Buses stuck on Columbia between 2nd and 3rd.
Don't envy the folks at the Seattle Department of Transportation who are responsible for clearing the roads with just 24 sand/plow trucks--a justifiably modest number. (Seattle gets snowstorms about as often as McLovin' gets laid.) "We usually look and see what part of the city is hit more than
another," and focus resources there, says SDOT spokesperson Marybeth Turner. "But at this point, we're doing the whole city, all the major arterials." A map of cleared and scheduled-to-be-cleared arterials can be found here.
West Seattle, which has the highest elevation in the city, was the area hardest hit by last weekend's storm, and many of its residents felt the city was slow to clear their roads. Horace Mitchell runs the West Seattle road maintenance facility. "We've got a lot of hills out here," he explains. "I took in about 80-100 complaints on Monday and Tuesday, the majority for hills that even a good plow driver wouldn't go down." As examples, he cites Charlestown, Genessee, and Avalon streets. He says he hasn't gotten any complaints about the hills "because it's still snowing. As soon as it stops, I'll be hearing about it."

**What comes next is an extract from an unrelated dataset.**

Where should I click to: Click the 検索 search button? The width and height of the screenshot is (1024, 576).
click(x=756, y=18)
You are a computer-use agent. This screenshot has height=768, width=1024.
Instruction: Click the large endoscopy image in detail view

The West Seattle bridge is the biggest issue. SDOT has a plow dedicated solely to the bridge, which has been closed and replowed several times today. "This morning was terrible at Orchard and Delridge," says Mitchell. "We had 150 cars stuck, and we went up in front of them and cleared out so they were able to move. But they didn't get very far because a bus jackknifed Delridge on the ramp, so we had to go sand the ramp."
To help keep up, Mitchell says he's monitoring radio communications and poaching other area's crews whenever he gets the chance. "I heard on the radio that some guys were coming from the North, running the Alaskan Way Viaduct. I asked
them to take the West Seattle Exit and the High Rise in tandem. If they come
out here, they're gonna plow some streets before they leave."